Problem details: Scan the records for the line containing "Шенгенская виза (46, 1606)". From there through the last line, write out each line exactly.

Material for this task:
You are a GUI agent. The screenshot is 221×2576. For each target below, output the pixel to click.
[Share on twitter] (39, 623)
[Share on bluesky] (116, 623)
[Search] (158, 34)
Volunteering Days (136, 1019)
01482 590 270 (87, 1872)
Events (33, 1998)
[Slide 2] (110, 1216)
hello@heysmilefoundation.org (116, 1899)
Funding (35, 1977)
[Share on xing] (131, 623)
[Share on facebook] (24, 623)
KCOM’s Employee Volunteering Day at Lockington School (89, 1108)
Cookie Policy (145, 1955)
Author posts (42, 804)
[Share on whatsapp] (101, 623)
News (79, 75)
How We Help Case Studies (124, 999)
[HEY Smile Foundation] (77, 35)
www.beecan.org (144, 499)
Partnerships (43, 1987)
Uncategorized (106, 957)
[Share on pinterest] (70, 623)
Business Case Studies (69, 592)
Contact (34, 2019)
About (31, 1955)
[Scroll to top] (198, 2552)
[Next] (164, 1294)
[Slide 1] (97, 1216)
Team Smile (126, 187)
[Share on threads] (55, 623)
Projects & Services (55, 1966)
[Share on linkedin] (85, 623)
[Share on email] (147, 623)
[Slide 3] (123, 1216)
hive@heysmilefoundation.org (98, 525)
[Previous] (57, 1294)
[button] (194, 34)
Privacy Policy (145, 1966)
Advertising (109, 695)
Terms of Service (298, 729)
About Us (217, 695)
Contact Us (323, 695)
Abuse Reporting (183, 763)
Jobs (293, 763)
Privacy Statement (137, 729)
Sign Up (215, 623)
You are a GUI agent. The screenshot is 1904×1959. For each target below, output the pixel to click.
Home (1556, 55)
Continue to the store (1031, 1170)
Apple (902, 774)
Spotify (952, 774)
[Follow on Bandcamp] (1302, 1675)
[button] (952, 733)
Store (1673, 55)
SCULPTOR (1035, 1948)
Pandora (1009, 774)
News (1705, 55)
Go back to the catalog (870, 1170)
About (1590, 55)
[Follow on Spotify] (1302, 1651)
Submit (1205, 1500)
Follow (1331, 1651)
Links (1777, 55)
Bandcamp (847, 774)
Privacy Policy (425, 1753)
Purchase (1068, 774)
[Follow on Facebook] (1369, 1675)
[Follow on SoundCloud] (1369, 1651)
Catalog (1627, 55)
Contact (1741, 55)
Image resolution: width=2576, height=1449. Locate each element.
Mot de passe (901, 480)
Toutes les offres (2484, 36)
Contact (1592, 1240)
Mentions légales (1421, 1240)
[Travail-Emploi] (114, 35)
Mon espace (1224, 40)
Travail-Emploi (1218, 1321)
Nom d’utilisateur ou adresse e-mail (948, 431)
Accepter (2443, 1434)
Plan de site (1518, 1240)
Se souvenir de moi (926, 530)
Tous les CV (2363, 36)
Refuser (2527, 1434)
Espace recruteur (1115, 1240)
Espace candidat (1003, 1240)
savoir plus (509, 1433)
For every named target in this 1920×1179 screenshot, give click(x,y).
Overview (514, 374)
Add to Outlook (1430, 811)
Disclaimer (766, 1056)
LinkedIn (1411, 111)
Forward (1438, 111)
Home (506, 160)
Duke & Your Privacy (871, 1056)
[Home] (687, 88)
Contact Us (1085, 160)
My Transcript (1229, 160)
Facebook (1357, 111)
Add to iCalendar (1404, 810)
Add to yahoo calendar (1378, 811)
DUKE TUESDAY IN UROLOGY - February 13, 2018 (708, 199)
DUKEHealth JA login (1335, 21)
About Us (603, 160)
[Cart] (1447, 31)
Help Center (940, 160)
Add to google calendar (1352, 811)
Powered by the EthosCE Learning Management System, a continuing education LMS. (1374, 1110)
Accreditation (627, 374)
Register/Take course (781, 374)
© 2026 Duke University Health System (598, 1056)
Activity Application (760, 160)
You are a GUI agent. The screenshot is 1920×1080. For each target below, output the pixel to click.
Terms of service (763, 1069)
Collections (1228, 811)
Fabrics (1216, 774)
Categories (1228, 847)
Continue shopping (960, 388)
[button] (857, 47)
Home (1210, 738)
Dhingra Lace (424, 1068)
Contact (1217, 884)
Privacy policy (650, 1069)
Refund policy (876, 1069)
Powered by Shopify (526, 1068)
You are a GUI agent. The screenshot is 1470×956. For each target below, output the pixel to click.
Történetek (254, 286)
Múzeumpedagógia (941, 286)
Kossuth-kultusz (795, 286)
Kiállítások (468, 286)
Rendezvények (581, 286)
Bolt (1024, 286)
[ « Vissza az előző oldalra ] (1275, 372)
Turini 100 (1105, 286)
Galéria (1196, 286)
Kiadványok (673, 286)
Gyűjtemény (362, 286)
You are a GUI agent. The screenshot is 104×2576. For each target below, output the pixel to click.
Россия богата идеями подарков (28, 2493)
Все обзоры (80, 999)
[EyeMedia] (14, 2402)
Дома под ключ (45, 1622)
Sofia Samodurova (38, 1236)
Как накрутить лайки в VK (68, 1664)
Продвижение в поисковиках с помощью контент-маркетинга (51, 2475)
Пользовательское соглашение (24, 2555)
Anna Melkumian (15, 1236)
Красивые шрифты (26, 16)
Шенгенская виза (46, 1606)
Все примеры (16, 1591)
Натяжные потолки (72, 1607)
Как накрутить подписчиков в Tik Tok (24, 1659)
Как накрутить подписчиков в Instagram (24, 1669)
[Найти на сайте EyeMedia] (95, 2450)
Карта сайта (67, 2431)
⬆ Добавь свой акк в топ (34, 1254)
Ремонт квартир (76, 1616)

Task answer:
Шенгенская виза (46, 1606)
Все примеры (16, 1591)
Натяжные потолки (72, 1607)
Как накрутить подписчиков в Tik Tok (24, 1659)
Как накрутить подписчиков в Instagram (24, 1669)
[Найти на сайте EyeMedia] (95, 2450)
Карта сайта (67, 2431)
⬆ Добавь свой акк в топ (34, 1254)
Ремонт квартир (76, 1616)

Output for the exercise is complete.